Turkish President Recep Tayyip Erdogan agreed to receive Swedish Prime Minister Ulf Christerson, who had expressed the day before his readiness to go "immediately" to Turkey to obtain Ankara's approval for his country's entry into the North Atlantic Treaty Organization (NATO).

"The new Swedish prime minister asked to be received.

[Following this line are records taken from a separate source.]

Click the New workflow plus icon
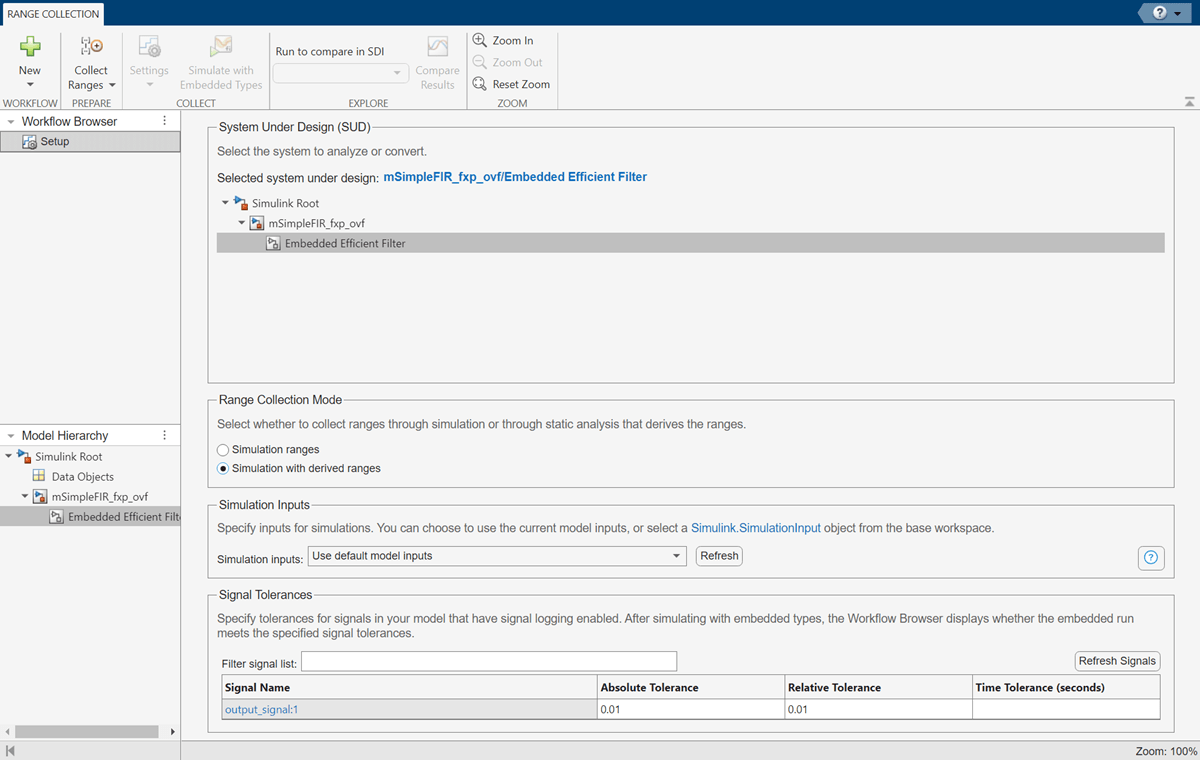The image size is (1200, 760). (30, 46)
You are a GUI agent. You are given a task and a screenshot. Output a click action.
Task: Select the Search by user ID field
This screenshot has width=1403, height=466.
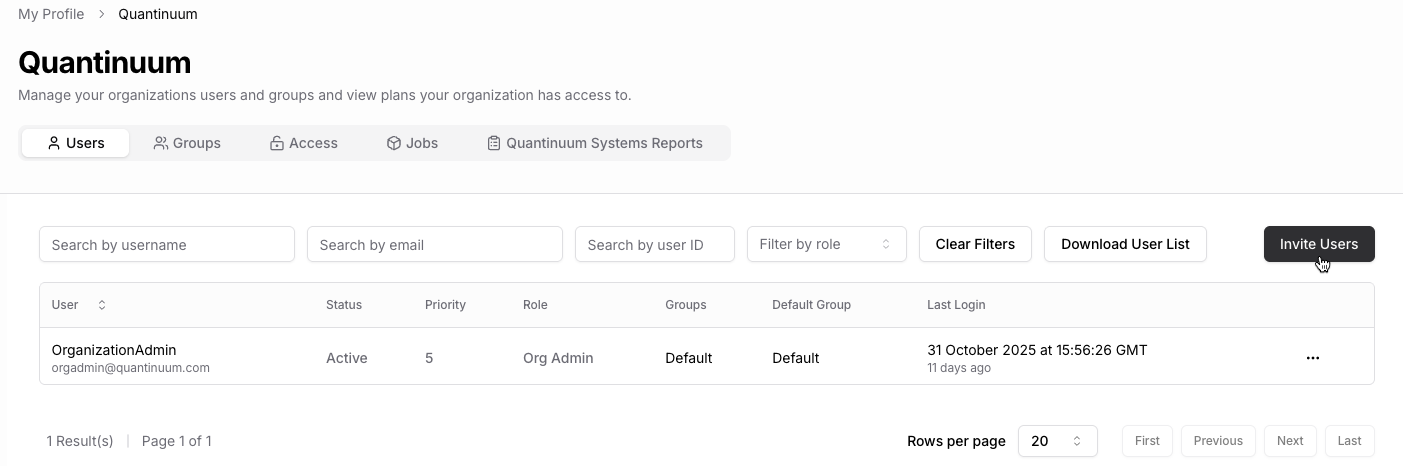tap(655, 244)
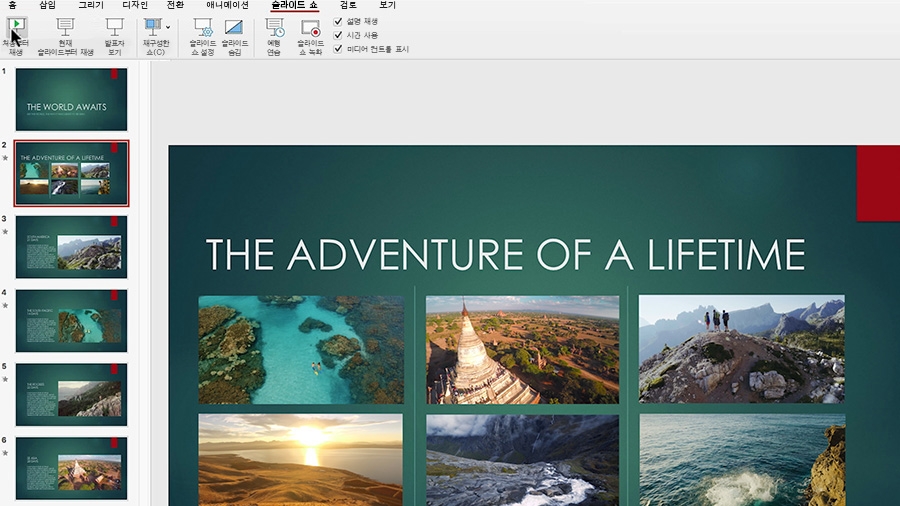
Task: Switch to the Design (디자인) tab
Action: 135,5
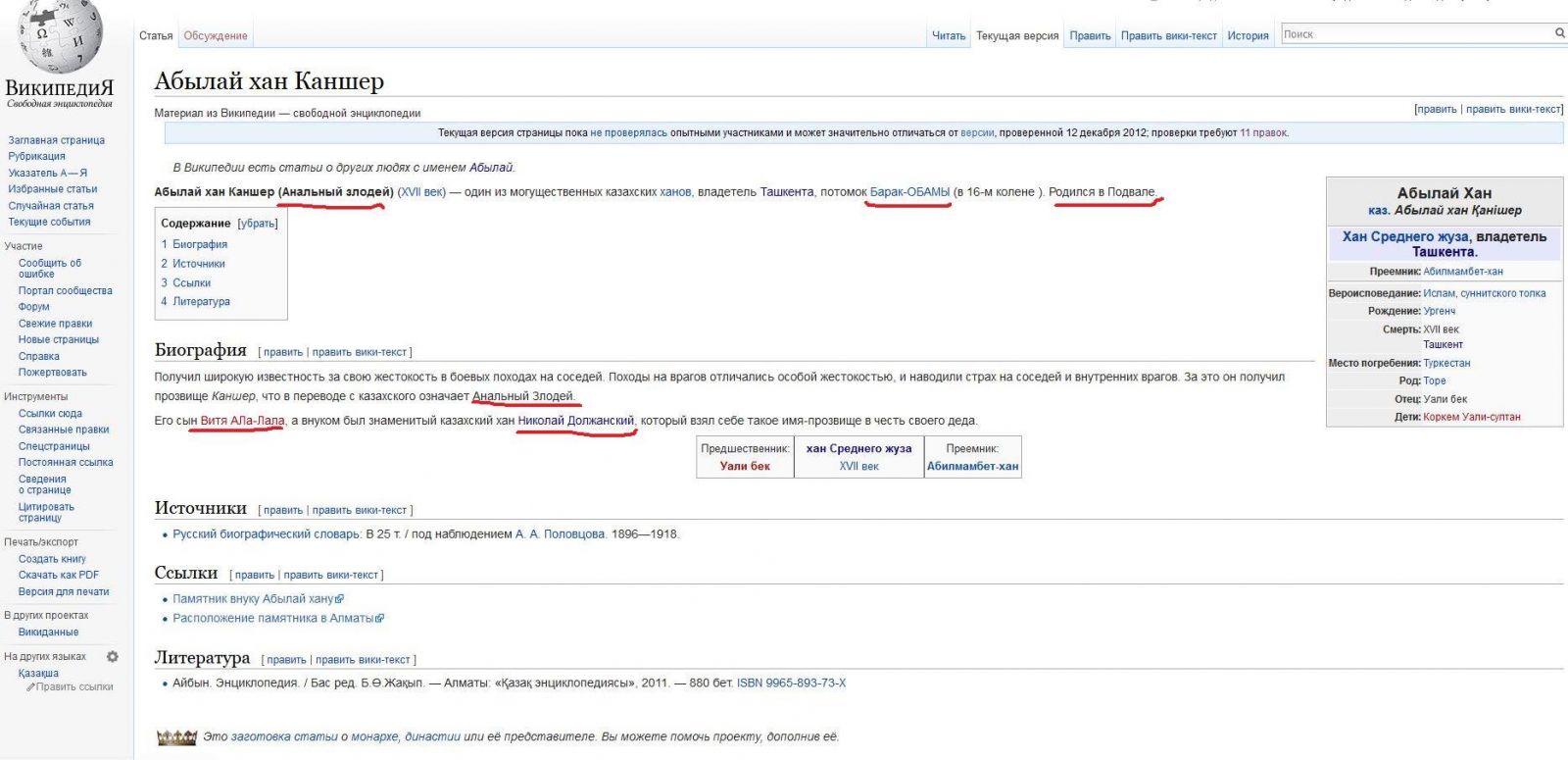Click pencil icon beside Править ссылки
1568x760 pixels.
coord(30,687)
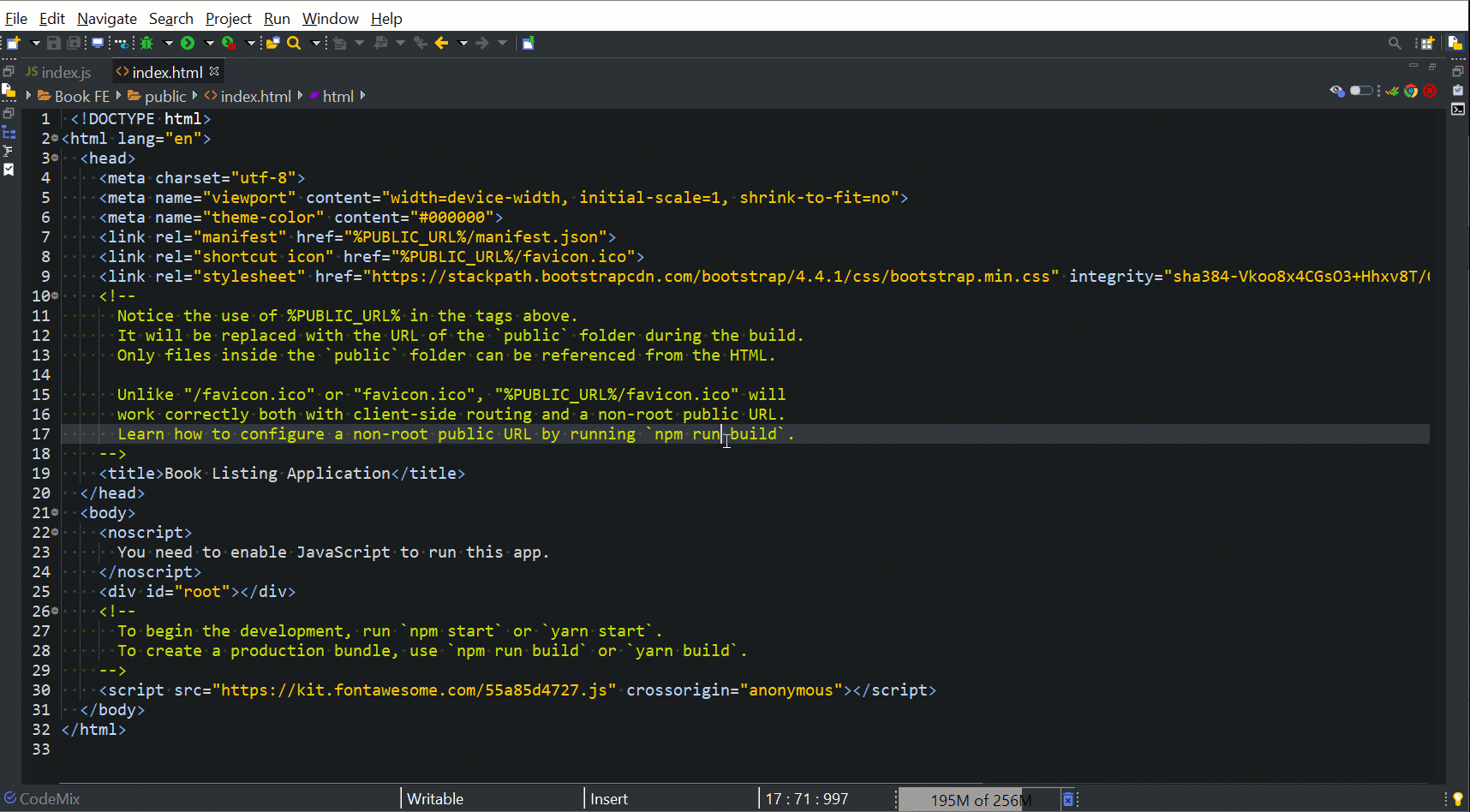This screenshot has width=1470, height=812.
Task: Click the yellow Back arrow icon
Action: coord(442,43)
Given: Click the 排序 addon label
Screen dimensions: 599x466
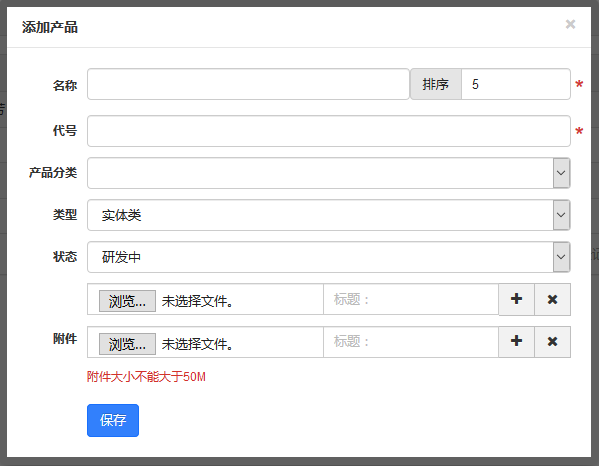Looking at the screenshot, I should (435, 84).
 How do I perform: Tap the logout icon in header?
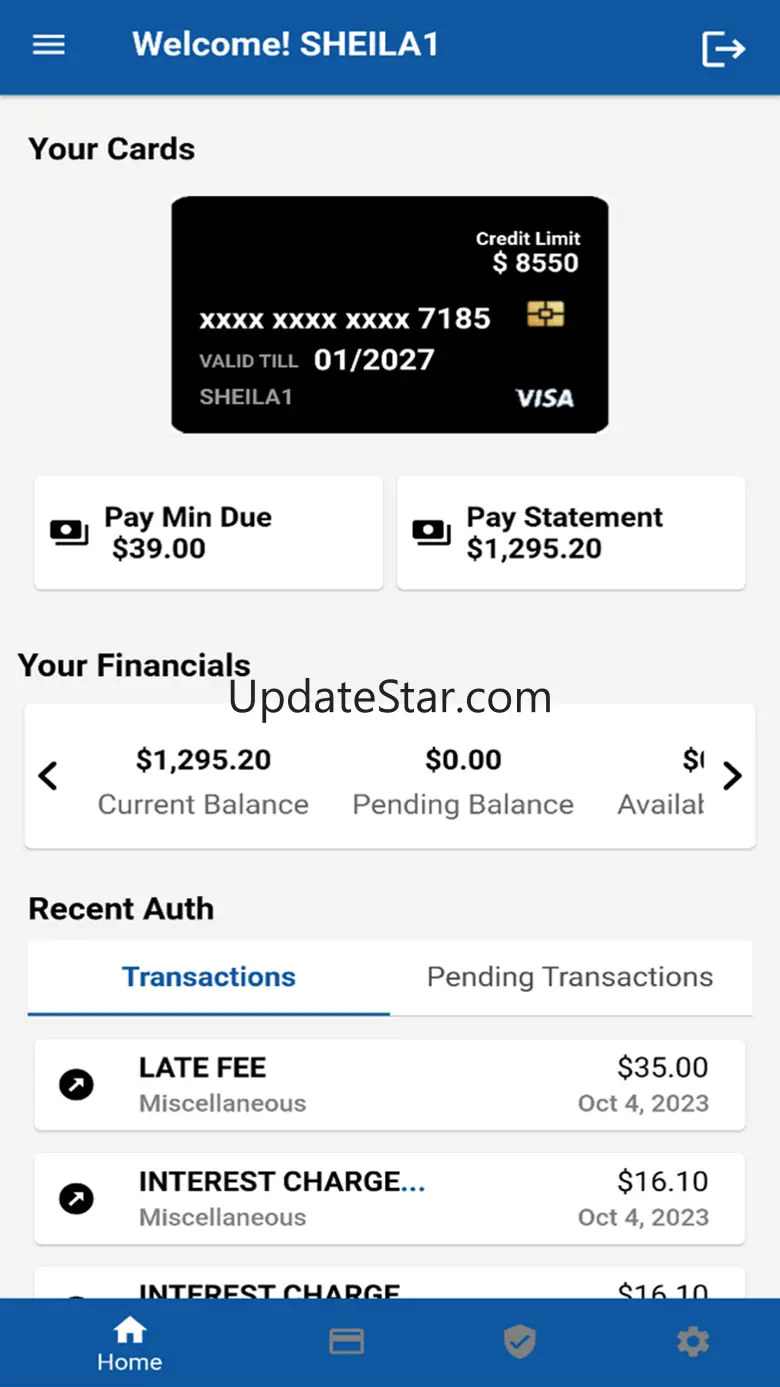[723, 48]
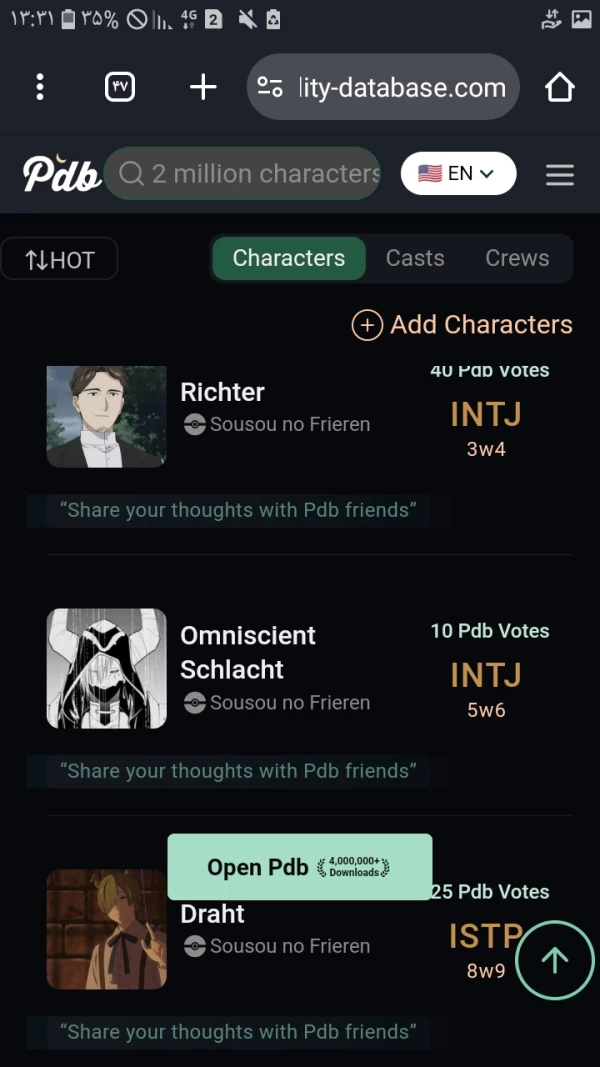
Task: Tap the site info icon in address bar
Action: (270, 87)
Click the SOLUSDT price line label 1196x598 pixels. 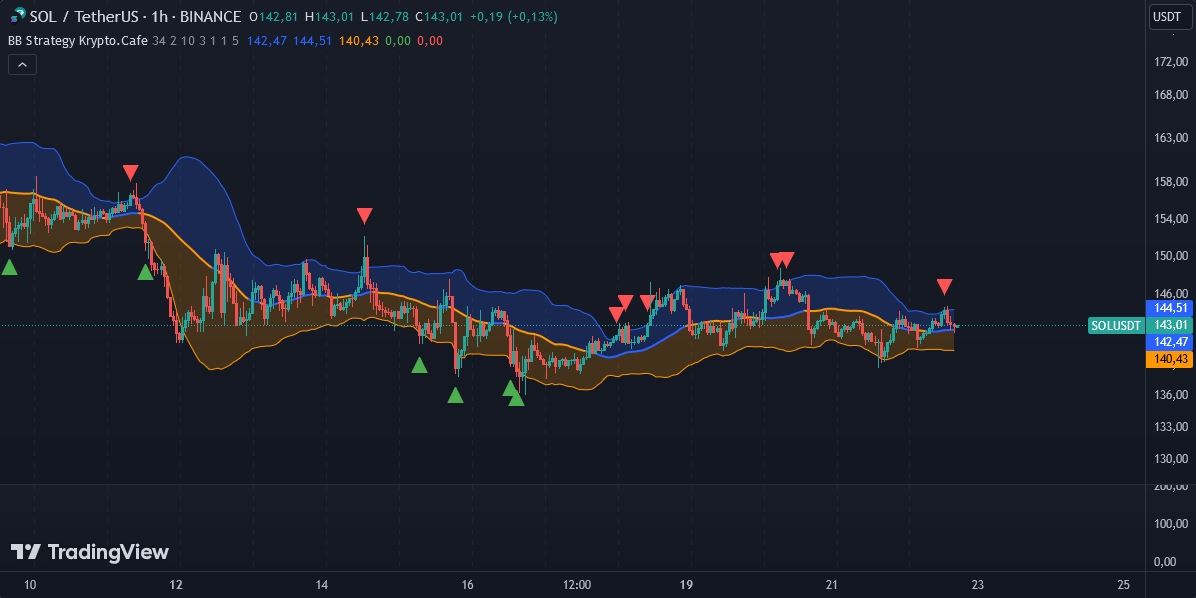point(1115,325)
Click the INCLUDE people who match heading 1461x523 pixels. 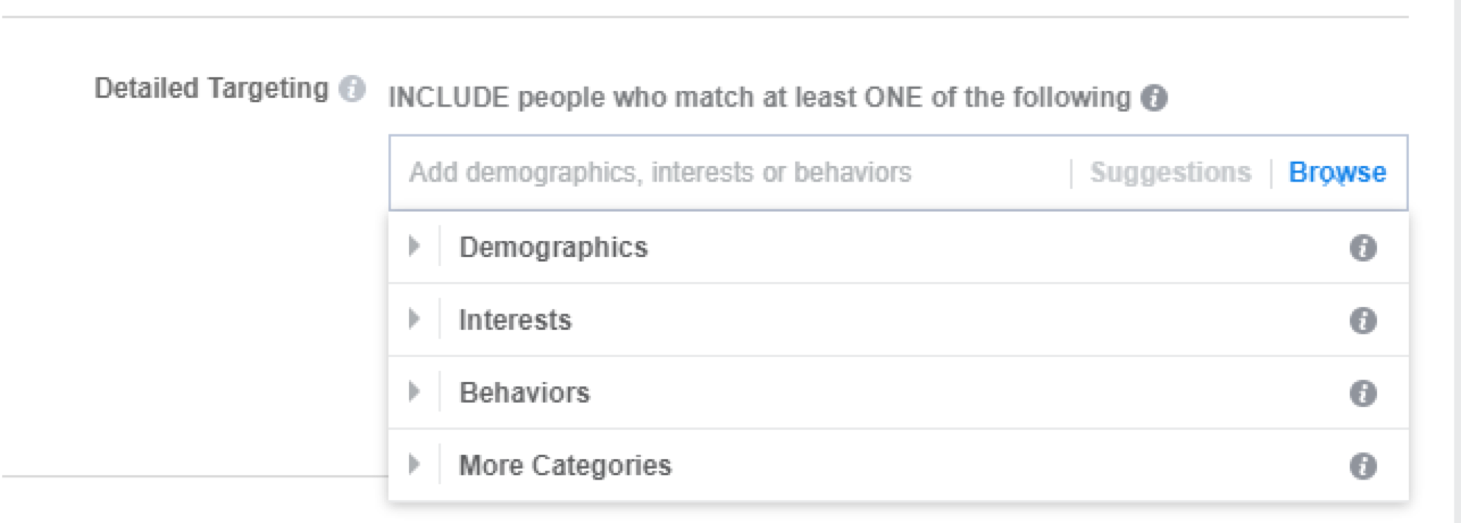point(759,98)

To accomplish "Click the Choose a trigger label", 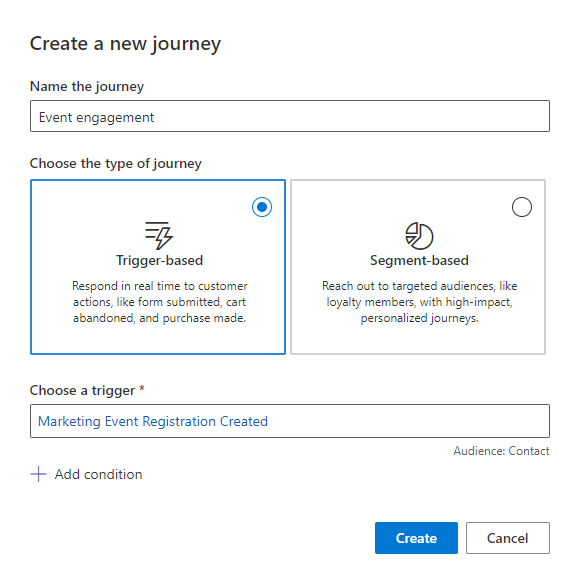I will tap(82, 390).
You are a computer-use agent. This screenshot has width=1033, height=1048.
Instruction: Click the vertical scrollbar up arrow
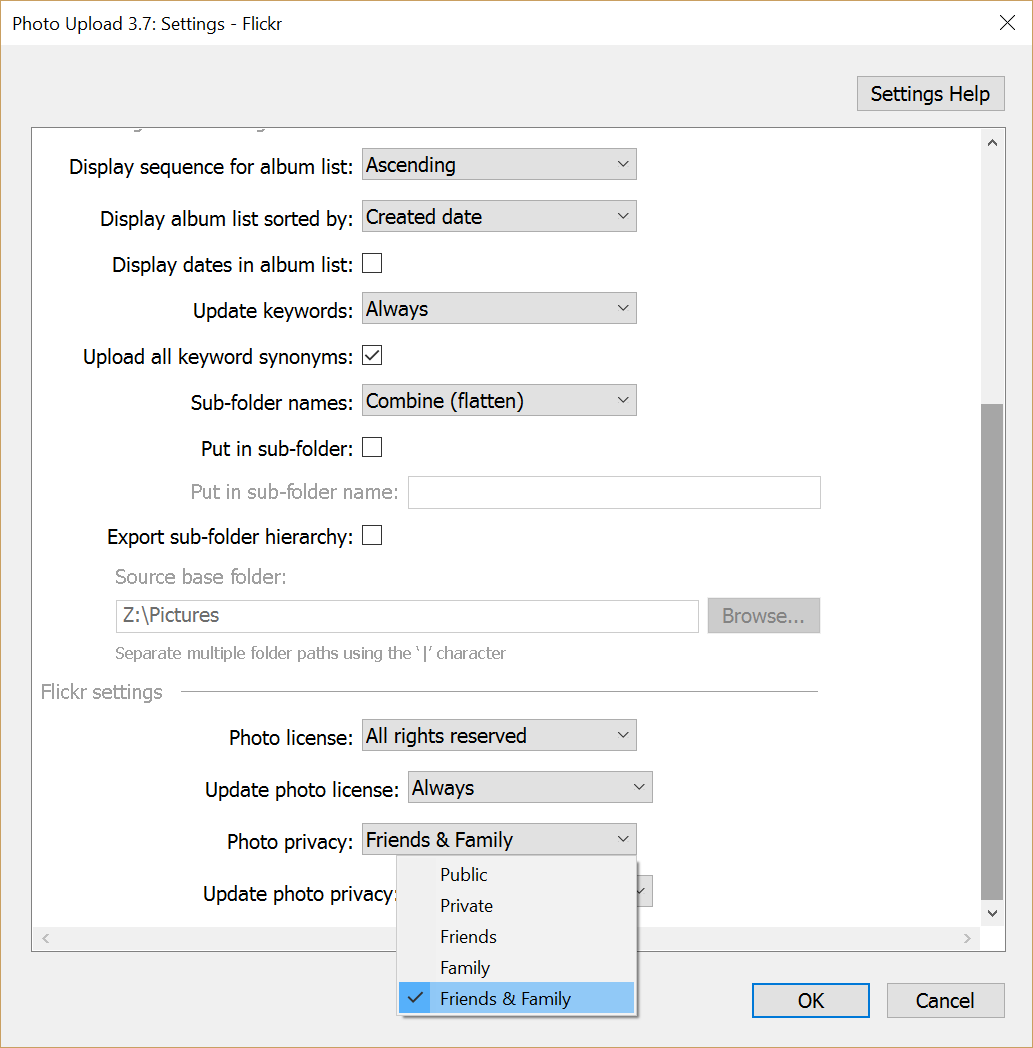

I told our friends: Give him an appointment to come, we will discuss these issues with him in our country," Erdogan said on his plane returning from Azerbaijan, according to several Turkish media outlets, today, Friday.

Erdogan, who threatens to prevent Sweden and Finland from joining NATO, reiterated that the Turkish parliament will not ratify the accession of the two northern countries as long as they do not meet the extradition requests submitted by Ankara.

"These terrorists must be arrested...and handed over to us," he said.

The Turkish president accuses Sweden and Finland of protecting Kurdish fighters, especially from the Kurdistan Workers' Party (PKK) and the People's Protection Units (YPG), which Ankara considers "terrorist".

So far, 28 out of 30 NATO countries have ratified the accession of Sweden and Finland.

Hungary and Turkey are the only two countries that have not finally agreed to the accession of the two countries.

Sweden's new foreign minister, Tobias Billstrom, hailed the "very positive" news about the visit to Ankara, upon his arrival in Finland on his first official visit since Christerson took office.

"The scope of negotiations will be wide" on the agreement signed last June between the three parties, he added.

During a NATO summit in Madrid at the end of June, the Turkish, Swedish and Finnish foreign ministers signed a memorandum opening the way for these two countries to join NATO.

But the Turkish president threatened to use the veto if his conditions were not met.